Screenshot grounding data
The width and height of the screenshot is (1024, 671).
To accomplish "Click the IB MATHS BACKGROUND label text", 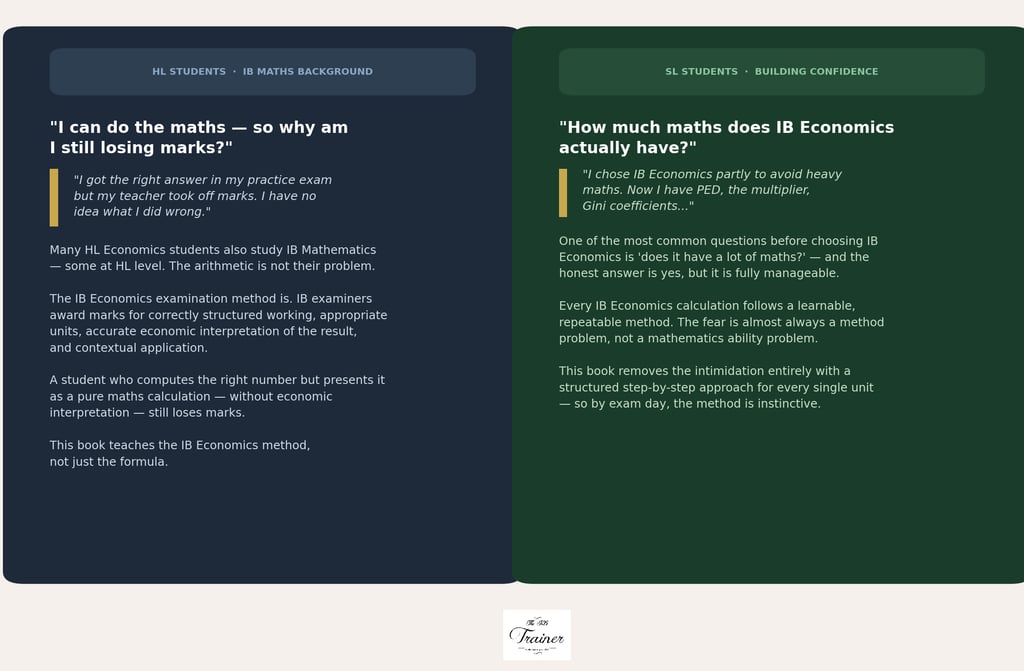I will coord(307,72).
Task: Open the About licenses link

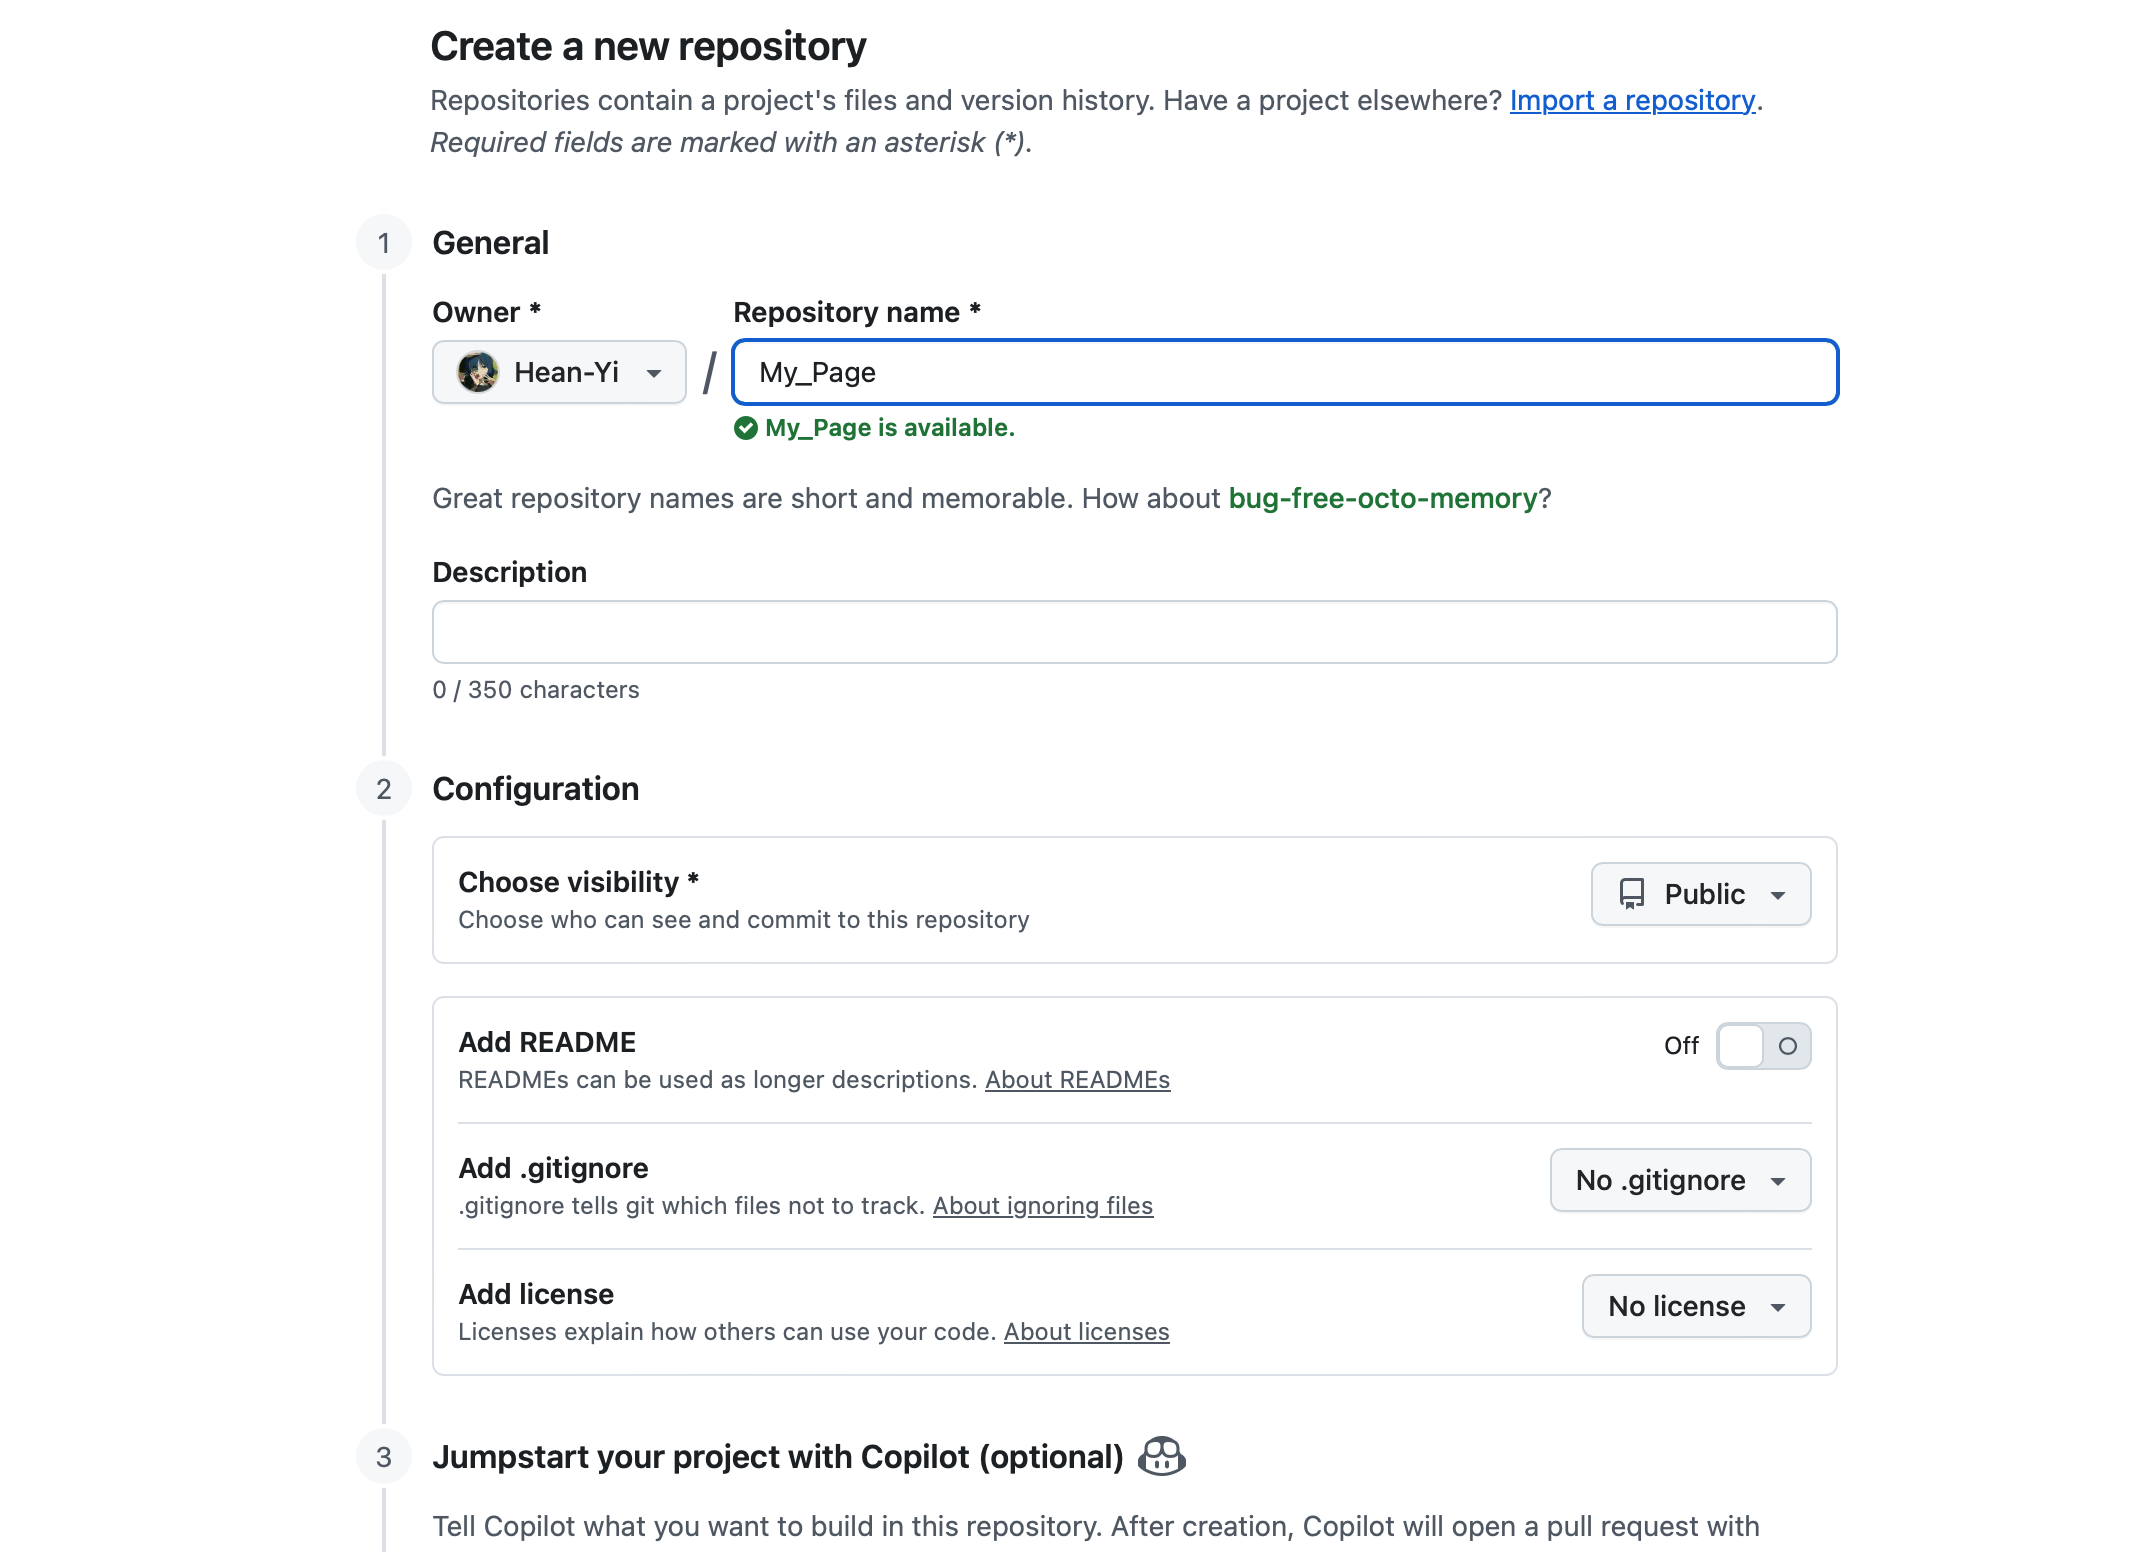Action: click(x=1086, y=1332)
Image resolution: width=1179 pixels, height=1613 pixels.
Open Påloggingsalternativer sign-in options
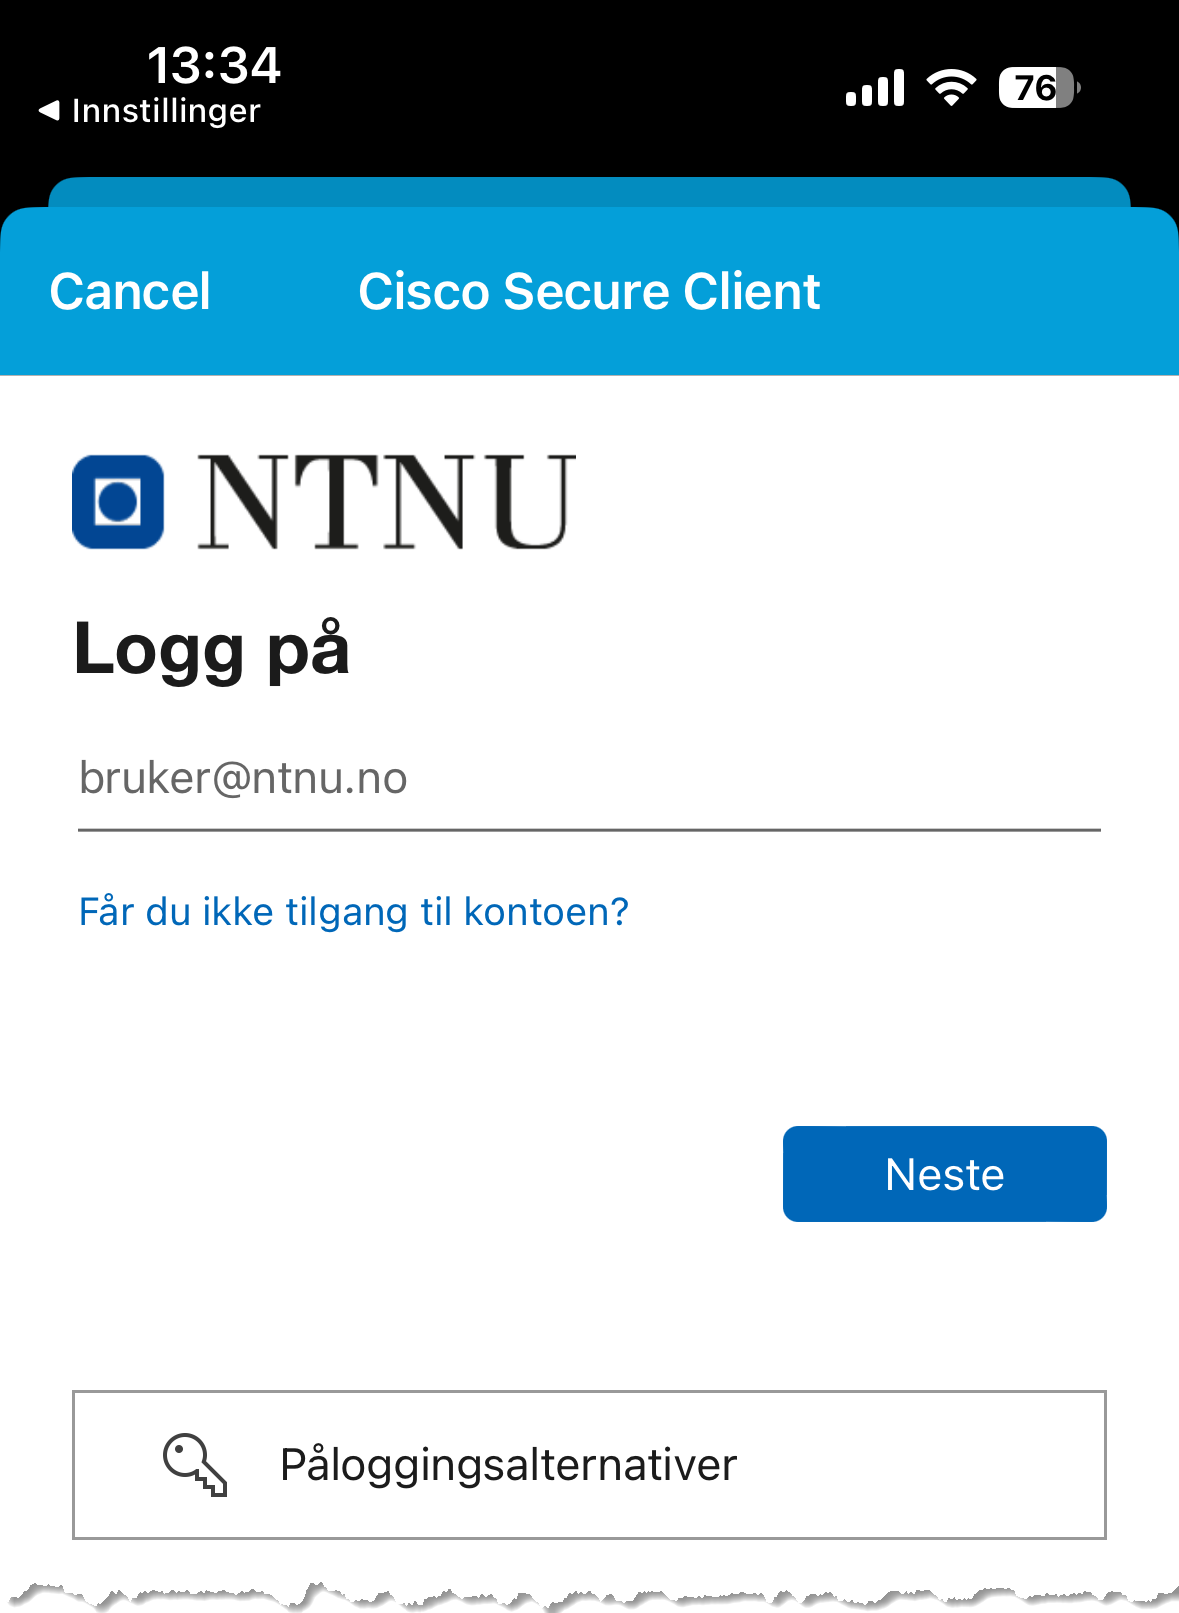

■ INSTRUCTIONS FOR THE TASK ■
Reproduce the span beginning at the line with "Task: Open the About licenses link" and ending at the last line of the entries above, inclusive, exactly as it stands. Exclude the pictures.

■ ANSWER SECTION ■
Task: Open the About licenses link

Action: click(x=1086, y=1332)
Image resolution: width=1179 pixels, height=1613 pixels.
Open Påloggingsalternativer sign-in options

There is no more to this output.